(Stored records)
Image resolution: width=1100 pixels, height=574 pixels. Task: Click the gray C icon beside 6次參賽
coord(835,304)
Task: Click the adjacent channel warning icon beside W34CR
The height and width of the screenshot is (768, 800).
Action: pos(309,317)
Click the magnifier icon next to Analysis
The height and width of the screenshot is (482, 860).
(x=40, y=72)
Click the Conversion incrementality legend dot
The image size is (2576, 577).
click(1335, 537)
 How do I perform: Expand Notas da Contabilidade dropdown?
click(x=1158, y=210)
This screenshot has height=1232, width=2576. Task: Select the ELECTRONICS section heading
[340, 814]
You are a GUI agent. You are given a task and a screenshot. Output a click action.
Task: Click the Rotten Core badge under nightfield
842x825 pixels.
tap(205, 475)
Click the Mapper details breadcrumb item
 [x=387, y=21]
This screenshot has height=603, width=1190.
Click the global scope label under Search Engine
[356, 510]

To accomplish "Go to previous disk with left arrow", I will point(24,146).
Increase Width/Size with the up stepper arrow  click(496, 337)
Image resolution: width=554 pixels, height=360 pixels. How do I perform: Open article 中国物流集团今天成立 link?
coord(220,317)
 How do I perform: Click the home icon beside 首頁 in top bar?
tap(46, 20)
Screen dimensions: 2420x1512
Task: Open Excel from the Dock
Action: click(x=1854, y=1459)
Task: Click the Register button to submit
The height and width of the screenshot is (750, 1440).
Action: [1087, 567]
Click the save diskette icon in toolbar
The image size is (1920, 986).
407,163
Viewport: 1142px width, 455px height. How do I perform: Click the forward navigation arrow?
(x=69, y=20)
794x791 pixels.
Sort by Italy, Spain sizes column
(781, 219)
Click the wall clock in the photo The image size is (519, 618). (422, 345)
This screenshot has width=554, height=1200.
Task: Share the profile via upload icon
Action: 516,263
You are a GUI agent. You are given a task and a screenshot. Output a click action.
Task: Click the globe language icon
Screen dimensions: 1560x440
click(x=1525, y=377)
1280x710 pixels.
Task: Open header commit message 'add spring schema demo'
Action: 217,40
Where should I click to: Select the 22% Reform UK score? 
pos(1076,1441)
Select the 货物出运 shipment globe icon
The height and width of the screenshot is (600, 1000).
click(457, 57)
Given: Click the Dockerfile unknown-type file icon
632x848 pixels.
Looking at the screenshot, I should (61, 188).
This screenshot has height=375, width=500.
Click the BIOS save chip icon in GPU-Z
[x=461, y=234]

* WHAT THE TASK REQUIRES
When copying the data above, please keep exactly the lines from its first line through the line with "Increase Width/Size with", both ends included, and drop the rest.

* YOUR RESPONSE
Image resolution: width=1100 pixels, height=574 pixels. Task: Click the gray C icon beside 6次參賽
coord(835,304)
Task: Click the adjacent channel warning icon beside W34CR
The height and width of the screenshot is (768, 800).
Action: pos(309,317)
Click the magnifier icon next to Analysis
The height and width of the screenshot is (482, 860).
(x=40, y=72)
Click the Conversion incrementality legend dot
The image size is (2576, 577).
click(1335, 537)
 How do I perform: Expand Notas da Contabilidade dropdown?
click(x=1158, y=210)
This screenshot has height=1232, width=2576. Task: Select the ELECTRONICS section heading
[340, 814]
You are a GUI agent. You are given a task and a screenshot. Output a click action.
Task: Click the Rotten Core badge under nightfield
842x825 pixels.
tap(205, 475)
Click the Mapper details breadcrumb item
 [x=387, y=21]
This screenshot has height=603, width=1190.
Click the global scope label under Search Engine
[356, 510]

To accomplish "Go to previous disk with left arrow", I will point(24,146).
Increase Width/Size with the up stepper arrow  click(496, 337)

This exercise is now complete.